▶ What you have to do: Your task is to transcribe the entries below exactly, from their first line down to the line containing "Télécharger notre catalogue (205, 517)", and to stop there.

▶ Supplied material:
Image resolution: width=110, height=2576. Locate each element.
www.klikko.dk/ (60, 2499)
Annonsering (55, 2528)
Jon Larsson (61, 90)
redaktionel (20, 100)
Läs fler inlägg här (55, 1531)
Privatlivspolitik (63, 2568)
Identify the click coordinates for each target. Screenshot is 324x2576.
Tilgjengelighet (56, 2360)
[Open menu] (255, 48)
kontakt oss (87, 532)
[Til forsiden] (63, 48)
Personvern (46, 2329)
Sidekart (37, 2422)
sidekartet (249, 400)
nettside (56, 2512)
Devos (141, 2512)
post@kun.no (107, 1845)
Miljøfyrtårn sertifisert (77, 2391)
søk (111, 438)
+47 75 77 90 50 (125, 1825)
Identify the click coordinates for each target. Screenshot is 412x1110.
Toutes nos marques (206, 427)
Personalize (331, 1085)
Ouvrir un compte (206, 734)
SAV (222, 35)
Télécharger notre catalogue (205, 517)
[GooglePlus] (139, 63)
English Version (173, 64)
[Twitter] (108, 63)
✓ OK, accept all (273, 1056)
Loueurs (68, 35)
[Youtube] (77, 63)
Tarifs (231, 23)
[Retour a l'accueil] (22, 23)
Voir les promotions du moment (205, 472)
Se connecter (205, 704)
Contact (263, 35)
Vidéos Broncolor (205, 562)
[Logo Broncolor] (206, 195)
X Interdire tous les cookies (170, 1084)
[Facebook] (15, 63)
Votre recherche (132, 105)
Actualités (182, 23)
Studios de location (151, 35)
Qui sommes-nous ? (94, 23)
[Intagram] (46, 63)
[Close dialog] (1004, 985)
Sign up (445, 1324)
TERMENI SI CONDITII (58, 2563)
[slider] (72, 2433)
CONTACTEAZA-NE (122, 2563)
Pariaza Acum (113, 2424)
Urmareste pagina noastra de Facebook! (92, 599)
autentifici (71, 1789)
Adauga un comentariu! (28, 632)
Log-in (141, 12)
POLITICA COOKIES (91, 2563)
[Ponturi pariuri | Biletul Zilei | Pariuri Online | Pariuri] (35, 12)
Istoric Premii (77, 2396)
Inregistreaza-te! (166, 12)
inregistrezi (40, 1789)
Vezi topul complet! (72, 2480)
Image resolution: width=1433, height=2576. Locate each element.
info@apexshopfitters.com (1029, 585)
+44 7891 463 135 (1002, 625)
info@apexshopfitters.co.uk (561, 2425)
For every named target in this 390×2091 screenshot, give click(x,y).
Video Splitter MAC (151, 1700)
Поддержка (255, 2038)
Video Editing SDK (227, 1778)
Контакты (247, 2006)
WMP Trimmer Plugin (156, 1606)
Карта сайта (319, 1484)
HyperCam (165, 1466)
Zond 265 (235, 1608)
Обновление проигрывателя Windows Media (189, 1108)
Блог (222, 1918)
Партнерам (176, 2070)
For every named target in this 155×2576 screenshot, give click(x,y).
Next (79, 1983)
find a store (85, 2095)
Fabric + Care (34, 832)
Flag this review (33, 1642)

▶ Task solution:
Image resolution: width=110, height=2576. Locate each element.
www.klikko.dk/ (60, 2499)
Annonsering (55, 2528)
Jon Larsson (61, 90)
redaktionel (20, 100)
Läs fler inlägg här (55, 1531)
Privatlivspolitik (63, 2568)
Identify the click coordinates for each target. Screenshot is 324x2576.
Tilgjengelighet (56, 2360)
[Open menu] (255, 48)
kontakt oss (87, 532)
[Til forsiden] (63, 48)
Personvern (46, 2329)
Sidekart (37, 2422)
sidekartet (249, 400)
nettside (56, 2512)
Devos (141, 2512)
post@kun.no (107, 1845)
Miljøfyrtårn sertifisert (77, 2391)
søk (111, 438)
+47 75 77 90 50 (125, 1825)
Identify the click coordinates for each target. Screenshot is 412x1110.
Toutes nos marques (206, 427)
Personalize (331, 1085)
Ouvrir un compte (206, 734)
SAV (222, 35)
Télécharger notre catalogue (205, 517)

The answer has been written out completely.